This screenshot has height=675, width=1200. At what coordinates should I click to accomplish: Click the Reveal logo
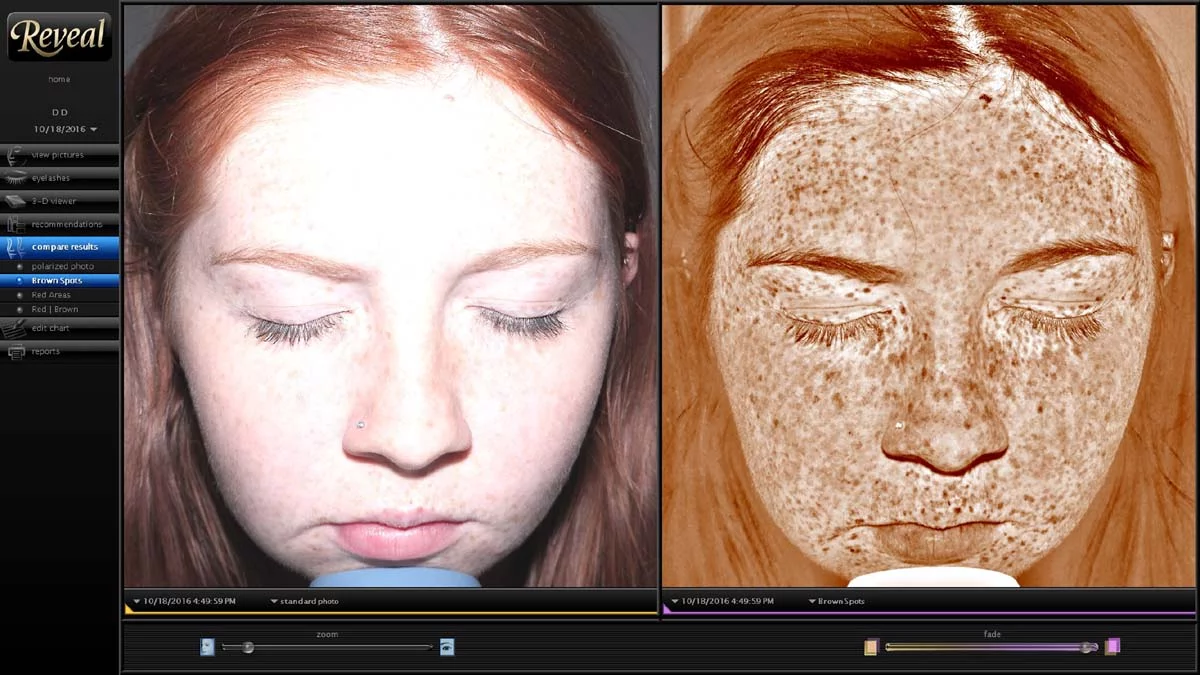(x=59, y=36)
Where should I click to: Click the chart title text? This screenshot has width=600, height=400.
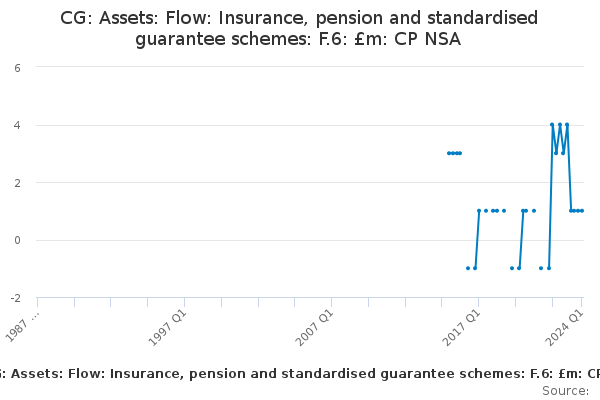coord(299,28)
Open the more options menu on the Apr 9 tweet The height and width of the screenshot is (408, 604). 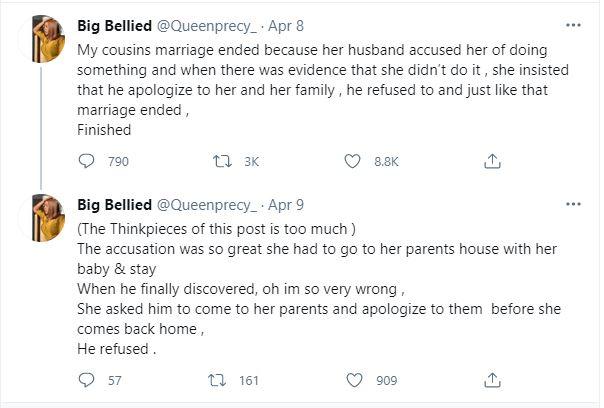coord(573,204)
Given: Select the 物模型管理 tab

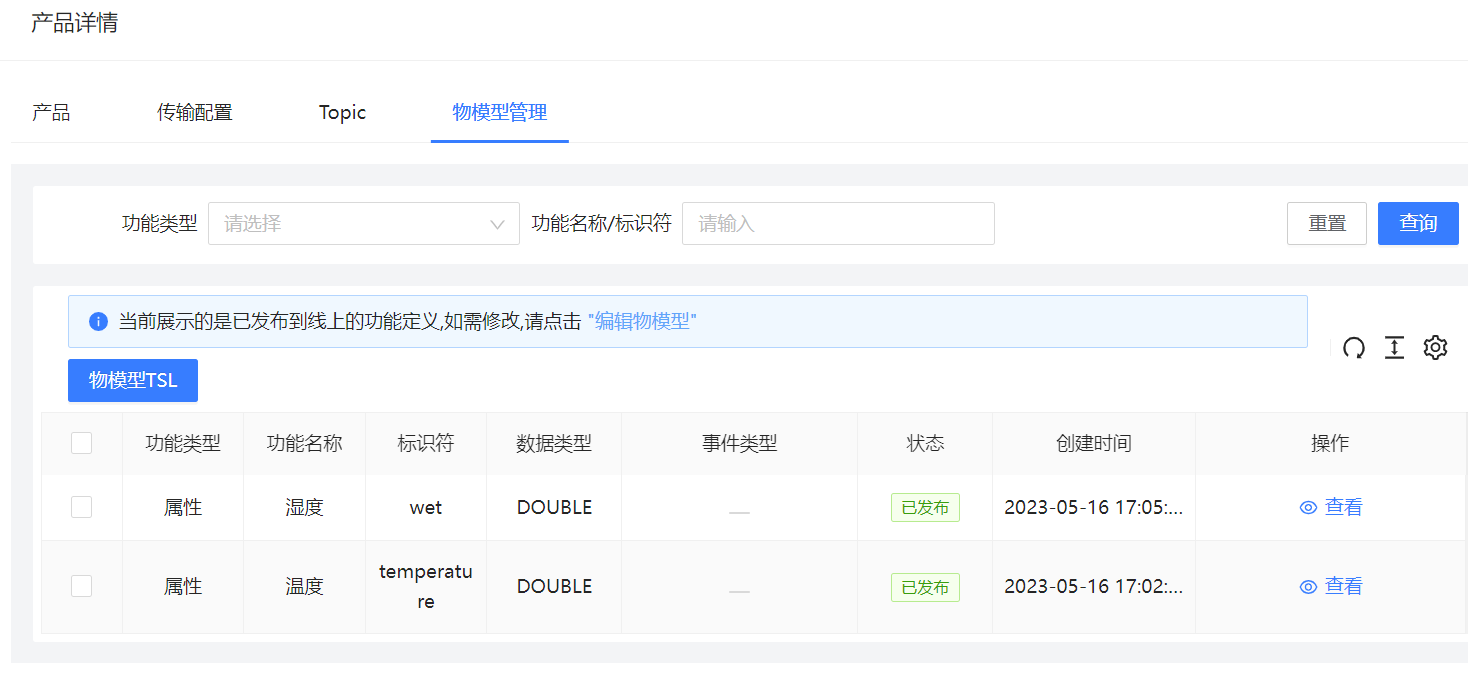Looking at the screenshot, I should pyautogui.click(x=499, y=113).
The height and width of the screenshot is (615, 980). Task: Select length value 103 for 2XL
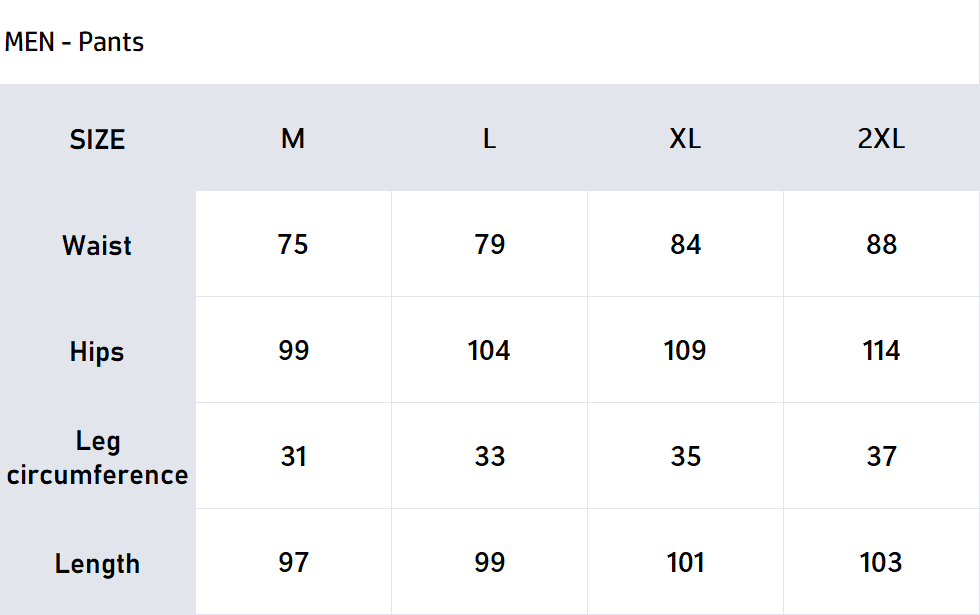pos(881,563)
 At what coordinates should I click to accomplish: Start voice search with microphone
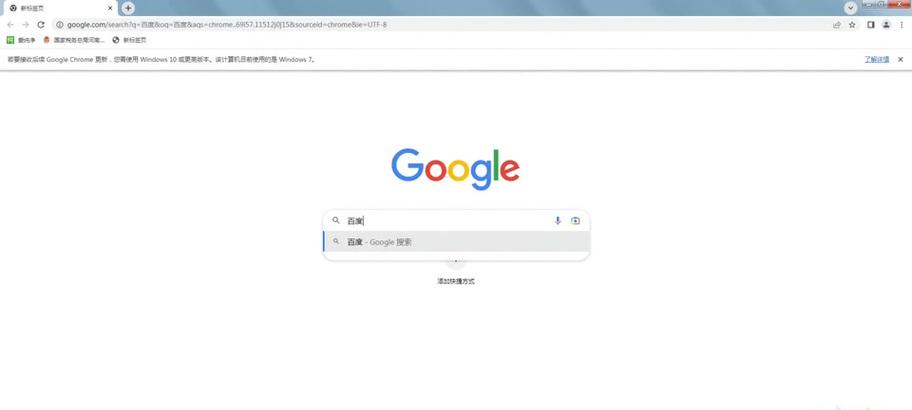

What you need to do
If a line falls between the one containing "The height and width of the screenshot is (615, 980)." and the last line of the records above, inclusive, restate it exactly; leave out the pictures and everything else.

Finished task
The height and width of the screenshot is (615, 980). Task: Select length value 103 for 2XL
pos(881,563)
 At what coordinates should I click to accomplish: Start voice search with microphone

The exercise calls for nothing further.